NASA looks to private companies to help commercialize low-Earth orbit

The International Space Station. Photo: NASA

While NASA’s high-profile, expensive missions anchor the space agency’s plans for exploration, the agency is also supporting a number of private companies in their bids to commercialize space.

Driving the news: A number of NASA announcements in the past week have specifically broadened the roles the agency’s commercial partners will play in the future of spaceflight.


  • Twelve companies recently completed studies for NASA looking into how the International Space Station and low-Earth orbit in general might be used by private entities for commercial purposes.
  • Many of the companies — including Blue Origin, Boeing and Northrop Grumman — presented ideas for new, free-floating space stations that could play host to tourists and even manufacturing.
  • NASA awarded more than $253 million total to three companies tasked with flying the agency's science experiments to the Moon ahead of the 2024 human landing.
  • On Friday, NASA will announce “plans to open the International Space Station to expanded commercial activities” during an event at Nasdaq.

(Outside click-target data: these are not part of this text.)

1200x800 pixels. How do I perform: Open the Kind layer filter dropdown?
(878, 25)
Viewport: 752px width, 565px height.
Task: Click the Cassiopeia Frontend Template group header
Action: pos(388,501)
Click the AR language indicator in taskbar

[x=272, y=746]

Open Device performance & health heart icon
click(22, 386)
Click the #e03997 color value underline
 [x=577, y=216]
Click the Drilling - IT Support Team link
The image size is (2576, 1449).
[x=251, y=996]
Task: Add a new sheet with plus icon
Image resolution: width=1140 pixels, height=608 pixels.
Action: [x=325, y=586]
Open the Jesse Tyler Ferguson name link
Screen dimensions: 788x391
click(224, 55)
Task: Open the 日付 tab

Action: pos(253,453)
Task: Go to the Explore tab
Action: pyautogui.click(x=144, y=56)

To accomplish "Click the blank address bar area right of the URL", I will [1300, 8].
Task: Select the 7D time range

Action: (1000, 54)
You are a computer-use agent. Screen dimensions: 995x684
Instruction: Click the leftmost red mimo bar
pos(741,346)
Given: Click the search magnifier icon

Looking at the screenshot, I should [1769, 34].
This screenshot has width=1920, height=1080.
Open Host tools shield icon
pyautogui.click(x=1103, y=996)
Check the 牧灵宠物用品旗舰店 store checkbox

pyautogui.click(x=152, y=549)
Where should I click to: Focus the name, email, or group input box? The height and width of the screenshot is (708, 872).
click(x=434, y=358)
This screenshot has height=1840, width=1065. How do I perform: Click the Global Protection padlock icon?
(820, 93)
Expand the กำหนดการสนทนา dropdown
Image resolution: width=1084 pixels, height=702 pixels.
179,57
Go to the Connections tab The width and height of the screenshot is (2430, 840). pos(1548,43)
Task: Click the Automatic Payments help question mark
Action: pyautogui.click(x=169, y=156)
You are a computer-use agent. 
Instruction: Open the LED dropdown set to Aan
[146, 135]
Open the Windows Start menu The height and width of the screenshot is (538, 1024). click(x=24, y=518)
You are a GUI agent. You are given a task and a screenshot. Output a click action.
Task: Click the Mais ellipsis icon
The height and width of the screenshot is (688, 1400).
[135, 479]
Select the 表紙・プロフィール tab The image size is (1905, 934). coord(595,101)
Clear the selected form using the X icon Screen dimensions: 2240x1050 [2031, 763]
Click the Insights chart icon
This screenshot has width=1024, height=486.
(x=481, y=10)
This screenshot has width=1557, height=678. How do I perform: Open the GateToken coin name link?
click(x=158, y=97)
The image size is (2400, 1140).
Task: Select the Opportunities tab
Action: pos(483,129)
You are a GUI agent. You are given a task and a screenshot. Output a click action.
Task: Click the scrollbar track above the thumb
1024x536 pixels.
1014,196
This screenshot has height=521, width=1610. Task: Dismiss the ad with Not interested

Background: NASA has long needed commercial partners to make its space-faring dreams come true. NASA supplies and experiments are currently delivered to the ISS by SpaceX and Northrop Grumman. Boeing and SpaceX hope to launch astronauts to the station for the agency within the next year.

The bottom line: If operations in low-Earth orbit can be given over to private entities — with NASA as a customer — agency administrator Jim Bridenstine says that could free the space agency up to figure out how to send people deeper into the solar system with the coming moon mission and eventually Mars.